- [DO THIS] Reproduce the following lines of data verbatim, without altering anything.

- [DATASET RECORDS]
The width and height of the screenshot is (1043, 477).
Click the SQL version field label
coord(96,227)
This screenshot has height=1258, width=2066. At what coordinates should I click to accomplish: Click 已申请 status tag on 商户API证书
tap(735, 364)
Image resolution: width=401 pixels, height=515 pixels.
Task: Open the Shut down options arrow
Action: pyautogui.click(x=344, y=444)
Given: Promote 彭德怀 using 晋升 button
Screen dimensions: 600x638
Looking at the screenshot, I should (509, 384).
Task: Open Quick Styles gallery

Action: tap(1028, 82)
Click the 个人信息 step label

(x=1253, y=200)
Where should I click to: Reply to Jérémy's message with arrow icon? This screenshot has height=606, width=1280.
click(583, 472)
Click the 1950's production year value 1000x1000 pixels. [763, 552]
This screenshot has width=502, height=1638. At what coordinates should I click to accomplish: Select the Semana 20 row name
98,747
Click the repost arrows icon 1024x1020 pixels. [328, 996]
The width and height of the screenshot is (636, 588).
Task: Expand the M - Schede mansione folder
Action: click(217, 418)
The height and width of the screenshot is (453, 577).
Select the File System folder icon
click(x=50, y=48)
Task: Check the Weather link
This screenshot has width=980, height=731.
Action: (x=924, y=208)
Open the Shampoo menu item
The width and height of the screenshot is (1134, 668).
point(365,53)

- [EXERCISE RESULT]
The width and height of the screenshot is (1043, 477).
Click the SQL version field label
coord(96,227)
This screenshot has height=1258, width=2066. At what coordinates should I click to accomplish: Click 已申请 status tag on 商户API证书
tap(735, 364)
Image resolution: width=401 pixels, height=515 pixels.
Task: Open the Shut down options arrow
Action: pyautogui.click(x=344, y=444)
Given: Promote 彭德怀 using 晋升 button
Screen dimensions: 600x638
Looking at the screenshot, I should (509, 384).
Task: Open Quick Styles gallery

Action: tap(1028, 82)
Click the 个人信息 step label

(x=1253, y=200)
Where should I click to: Reply to Jérémy's message with arrow icon? This screenshot has height=606, width=1280.
click(583, 472)
Click the 1950's production year value 1000x1000 pixels. [763, 552]
This screenshot has width=502, height=1638. At what coordinates should I click to accomplish: Select the Semana 20 row name
98,747
Click the repost arrows icon 1024x1020 pixels. [328, 996]
The width and height of the screenshot is (636, 588).
Task: Expand the M - Schede mansione folder
Action: click(217, 418)
The height and width of the screenshot is (453, 577).
Select the File System folder icon
click(x=50, y=48)
Task: Check the Weather link
This screenshot has width=980, height=731.
Action: (x=924, y=208)
Open the Shampoo menu item
The width and height of the screenshot is (1134, 668).
point(365,53)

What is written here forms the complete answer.